# Pet armor reaction?



## zooeysmom (Jan 3, 2014)

No advice, I'm just sorry for Jess and you


----------



## marialydia (Nov 23, 2013)

We had a problem with fleas in late September. 

Frontline apparently doesn't work here in NC, and maybe now in VA as well? If it's the same active ingredient in pet armor, I'm not surprised if the fleas continue... You need a different strategy. 

I was horrified about the fleas. My dogs had been frontlined every 15th of the month all their lives (Heartgard is on the 1st), and all of a sudden we had fleas...here's how we returned to a flea-free household.

1. For Pericles, who is young and strong, I started Nexgard immediately, on the 23rd of that month. The vet said that since one is topical and one ingested, this was OK. He had hotspots/ staph infections in a few places, and took antibiotics for 3 weeks. He also had a flea + antiseptic bath at the vet's the same day he started the Nexgard.

2. For Jupiter, who is elderly and in very delicate health: first I gave two doses of Capstar three days apart. It works immediately, as in within an hour. Then when he managed this, I gave Nexgard several days later. The theory behind this strategy was that the Nexgard lasts a long time, and is stronger (?) and I was worried about it -- but the fleas were a non-starter as well. I kept combing until no fleas. 

3. Wash all bedding. Twice or three times. Vacuum like a maniac every day and empty the dust outside. 

Some of my neighbors use the seresto collar (on their Cavalier King Charles Spaniels) and say they have had no problems. Somehow I don't like the idea of the collar, so went for the ingestible.


----------



## Summer (May 2, 2016)

I don't care for the collar solution either, but that was the vets next suggestion and I'd heard great things about the collar and was desperate! LOL.

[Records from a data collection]

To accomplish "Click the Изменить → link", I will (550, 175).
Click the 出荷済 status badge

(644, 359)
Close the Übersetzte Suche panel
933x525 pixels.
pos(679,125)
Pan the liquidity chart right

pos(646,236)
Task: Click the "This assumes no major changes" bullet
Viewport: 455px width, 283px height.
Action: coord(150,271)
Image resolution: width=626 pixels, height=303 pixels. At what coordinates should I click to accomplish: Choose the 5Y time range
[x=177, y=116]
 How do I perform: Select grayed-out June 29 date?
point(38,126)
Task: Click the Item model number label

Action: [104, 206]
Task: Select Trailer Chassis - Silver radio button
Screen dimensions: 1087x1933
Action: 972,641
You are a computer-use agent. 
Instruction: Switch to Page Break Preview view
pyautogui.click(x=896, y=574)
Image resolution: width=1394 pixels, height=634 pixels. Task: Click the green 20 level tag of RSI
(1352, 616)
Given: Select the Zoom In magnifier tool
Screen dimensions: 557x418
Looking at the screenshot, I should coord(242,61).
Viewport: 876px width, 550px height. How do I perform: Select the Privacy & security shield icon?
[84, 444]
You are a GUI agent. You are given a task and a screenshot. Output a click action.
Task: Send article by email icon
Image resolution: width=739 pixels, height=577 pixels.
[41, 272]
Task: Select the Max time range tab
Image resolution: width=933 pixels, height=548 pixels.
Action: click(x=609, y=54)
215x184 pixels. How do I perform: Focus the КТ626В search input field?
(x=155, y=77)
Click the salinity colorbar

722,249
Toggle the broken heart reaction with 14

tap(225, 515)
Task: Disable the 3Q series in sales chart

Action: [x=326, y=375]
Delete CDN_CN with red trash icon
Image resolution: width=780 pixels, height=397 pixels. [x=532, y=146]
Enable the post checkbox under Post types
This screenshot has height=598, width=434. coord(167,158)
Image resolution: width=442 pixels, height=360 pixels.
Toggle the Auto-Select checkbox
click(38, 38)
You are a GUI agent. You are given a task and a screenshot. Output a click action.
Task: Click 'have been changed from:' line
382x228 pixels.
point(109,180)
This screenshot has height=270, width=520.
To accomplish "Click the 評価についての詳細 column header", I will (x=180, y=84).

What to do:
A) In the flea treatment thread, how long did Pericles take antibiotics?
B) Using the flea treatment thread, decide whether each statement agrees with it, answering yes or no and quoting the deciding words: (i) Capstar starts working within an hour. (ii) Pericles is elderly and in delicate health. (iii) Some neighbors use the Seresto collar on their Cavalier King Charles Spaniels.
C) Write the next part of the forum thread about flea treatments, picking up after Summer's post.

Response list:
A) 3 weeks.

B)
(i) Yes: "It works immediately, as in within an hour."
(ii) No: "For Pericles, who is young and strong"
(iii) Yes: "Some of my neighbors use the seresto collar (on their Cavalier King Charles Spaniels)"

C)
So did Pericles get the hot spots from a reaction to the fleas themselves then? That could be our problem. I've just never seen such a reaction to fleas before. Maybe that's why the antibiotics don't work if the fleas just weren't under control yet.


----------



## marialydia (Nov 23, 2013)

Yes, according to the vet, and the groomer, the "hot spots" on Pericles were a combination of reaction/ allergy to flea bites, and staph infection, mostly from him biting at them. An area on his flank actually was small, maybe a few individual marks over an inch or so, but rather raw.That's why they wanted to get rid of the fleas, have the treatment bath, and do the antibiotics all at once. I am happy to say that this worked. The vet made a point of saying that the antibiotics should be continued for 3 full weeks, to ensure the infection on the skin was gone.

Just after the bath, I put the collar on Pericles to keep him from biting at the spots, and to give them time to recover. Not 24/7, but when I wasn't actively watching him. I did this for a couple of days and think it helped.

That the spots were a reaction to fleas, compounded by an infection, makes sense to me. Jupiter, who is frail, interestingly had no "hot spots" and we just needed to get rid of fleas.


----------



## lily cd re (Jul 23, 2012)

I can't say too much about the specifics of flea controller resistance in the little buggers since it is such a locally distinctive issue. We use Advantix II and thankfully it still works and our dogs all tolerate it. My mom uses Seresto, and my vet has suggested switching to it, but I can't use it since AKC rules say you can only have one flat buckle type or Martingale type collar on the dog in a trial. Since you can't remove and replace the Seresto collar it isn't practical for me.

I do agree wholeheartedly with marialydia about using the cone of shame to keep your dog(s) from picking at the hotspots to give a chance for them to heal without constant picking. I hope this all clears quickly.


----------



## FireStorm (Nov 9, 2013)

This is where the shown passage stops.